# Macks at Palmy?



## carnster (May 27, 2008)

Well quick paddle out in the dark, 4am launch. Out goes the pillie rig trolling in close and bang off it goes. Yeah mackeral oops no cobe oh well that will do. Back on the beach by 5am.


----------



## killer (Dec 22, 2010)

Bugger.

carnster does it again , good fish.

Cheers 
Killer.


----------



## carnster (May 27, 2008)

lately my misses complains about everything fishing related.


----------



## kayakone (Dec 7, 2010)

Still a few about Chris, and a good sized one at that. 

Pity I missed missing the weather window - it's going to blow up tomorrow.


----------



## VikingJim (Nov 22, 2012)

well done Chris, great fish yet again.
heard reports of macks well south of the border already - be surprised if palmy wasn't already holding a few..


----------



## Guest (Nov 3, 2013)

lately my misses complains about everything fishing related.

I must be married to her sister "


----------



## captaincoochin (Nov 11, 2012)

No sweat..


----------



## AJD (Jul 10, 2007)

That's not a mack.
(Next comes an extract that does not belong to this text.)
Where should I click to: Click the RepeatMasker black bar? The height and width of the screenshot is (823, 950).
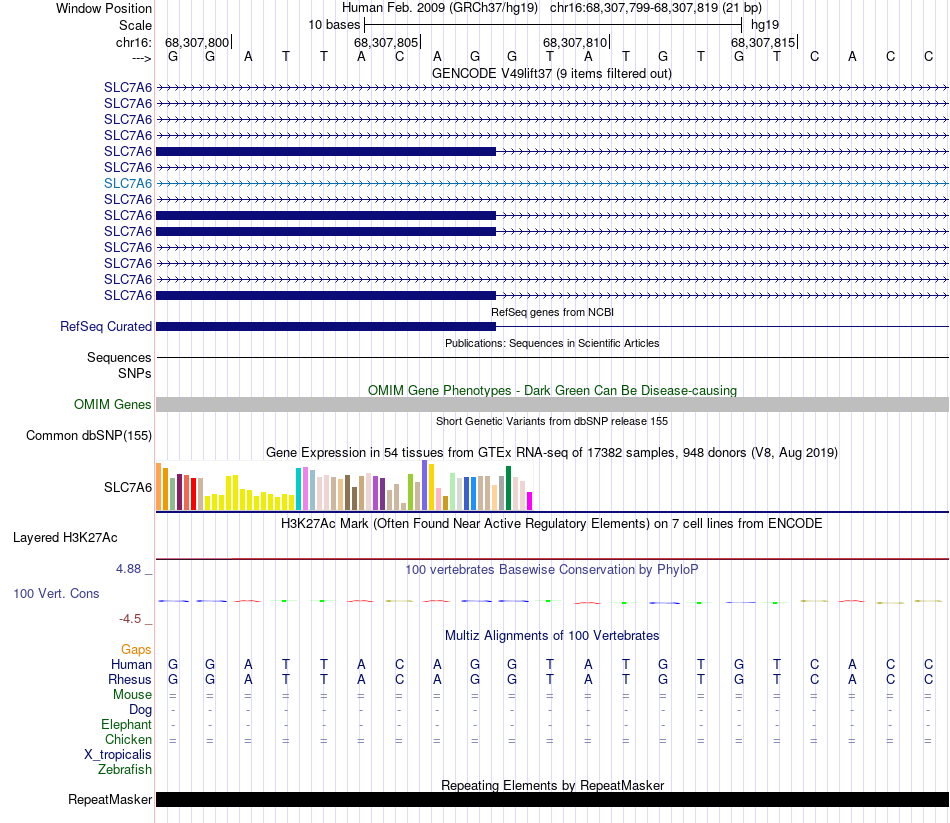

False advertising!!!!

Nice fish again Chris!


----------



## paulsod (Dec 28, 2008)

Doesn't that piss you off when you catch a good fish straight up and spend bugger all time fishing.
All that time to get to the water, set up and then cleaning up afterwards.
Glad it wasn't me yer bastard. :lol: :lol: 
Good one again Carnster.
Cheers
Paul


----------



## Beekeeper (Aug 20, 2011)

Another bloody Cobe... Jeez I feel for yer, chris 

Cheer up, young feller... you might fluke a mac next time or the time after maybe. or the time after that

Jimbo


----------



## SLB (Jul 8, 2010)

getting it done! nice cobe cris. bit of pun in that pic CAGE you were probably being watched by fellow akff yakkas hahaha


----------



## jayman (Feb 7, 2010)

Nice COBE mate. So no Macks yet then?? Can't be far off now.


----------



## carnster (May 27, 2008)

SLB said:


> getting it done! nice cobe cris. bit of pun in that pic CAGE you were probably being watched by fellow akff yakkas hahaha


Well i am a cagey bugger Sam


----------



## carnster (May 27, 2008)

jayman said:


> Nice COBE mate. So no Macks yet then?? Can't be far off now.
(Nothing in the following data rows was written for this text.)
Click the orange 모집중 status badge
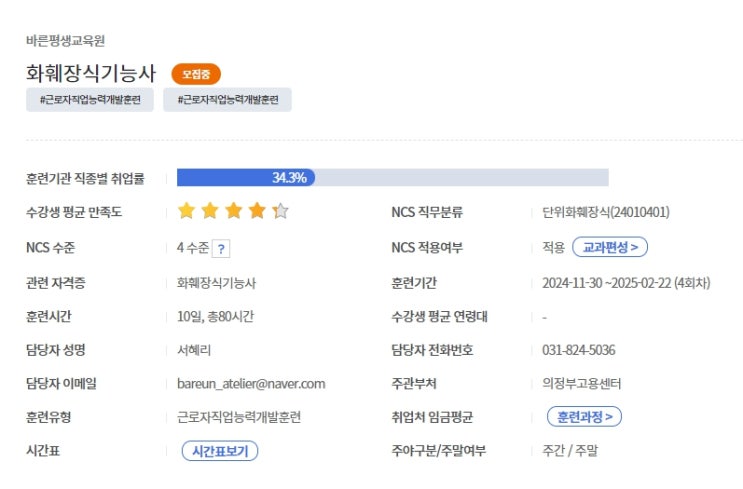 point(196,73)
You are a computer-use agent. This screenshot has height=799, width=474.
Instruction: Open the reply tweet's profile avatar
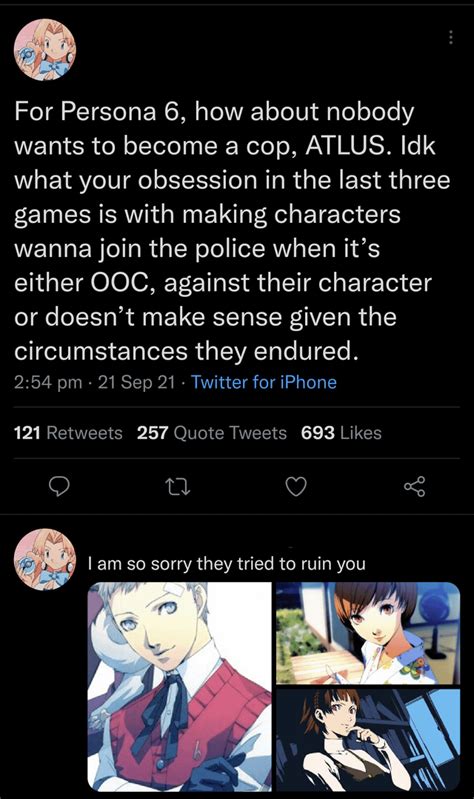(44, 559)
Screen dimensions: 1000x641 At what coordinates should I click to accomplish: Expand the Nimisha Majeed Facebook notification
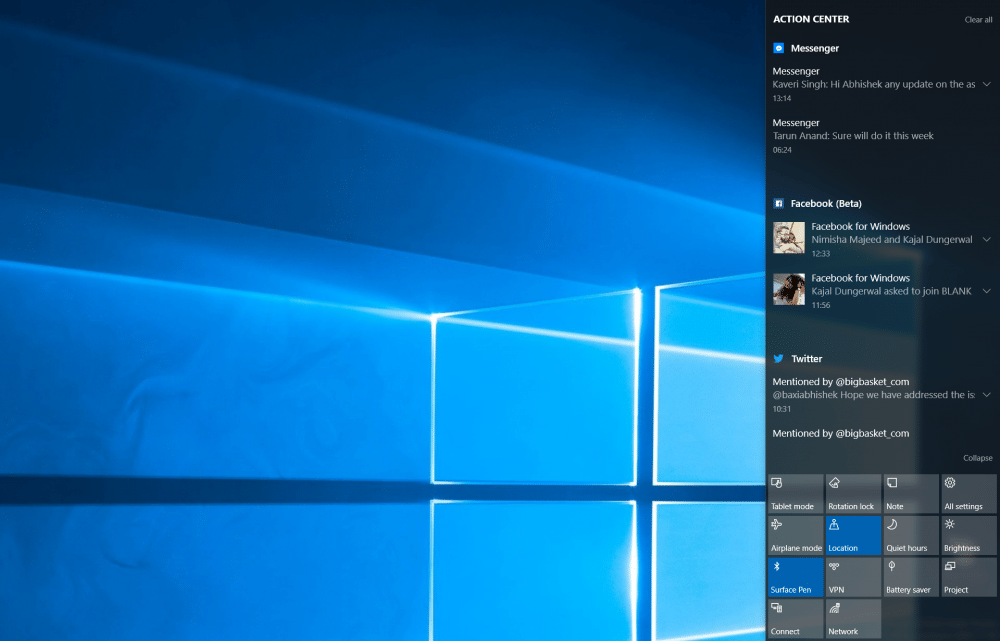pyautogui.click(x=986, y=239)
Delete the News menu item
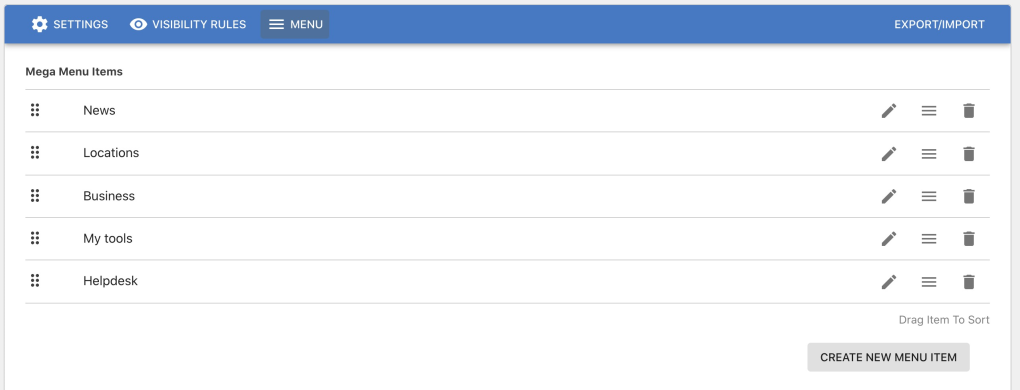Viewport: 1020px width, 390px height. pyautogui.click(x=969, y=110)
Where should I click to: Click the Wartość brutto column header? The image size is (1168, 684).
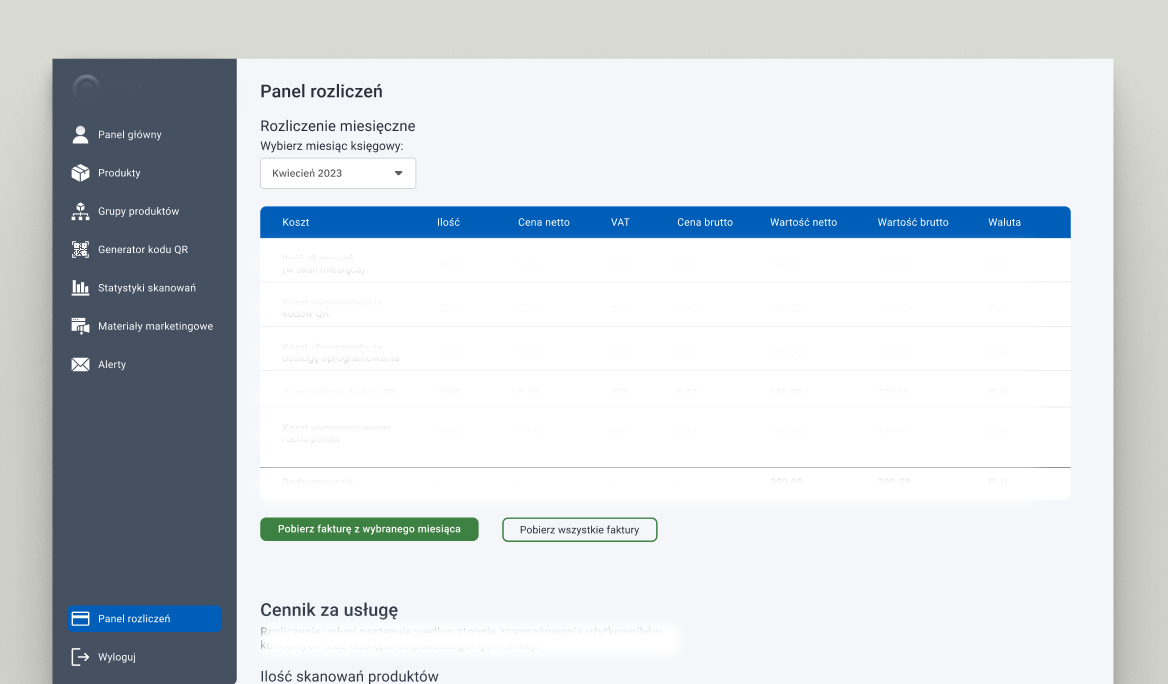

Won't be long Jayman, who will it be Ant, Rod, one of the safas... let the games begin. I will be seriously trying now that the water is warming up.
I just have to keep my pillies in until i get to the main reef otherwise i will get side tracked by other species.


----------



## eagle4031 (Jan 29, 2010)

KingCobe said:


> lately my misses complains about everything fishing related.
> 
> I must be married to her sister "


Their All related


----------



## carnster (May 27, 2008)

Yeah true that!


----------



## actionsurf (Jul 8, 2010)

I love the "nice fish" posts. :lol: So cool.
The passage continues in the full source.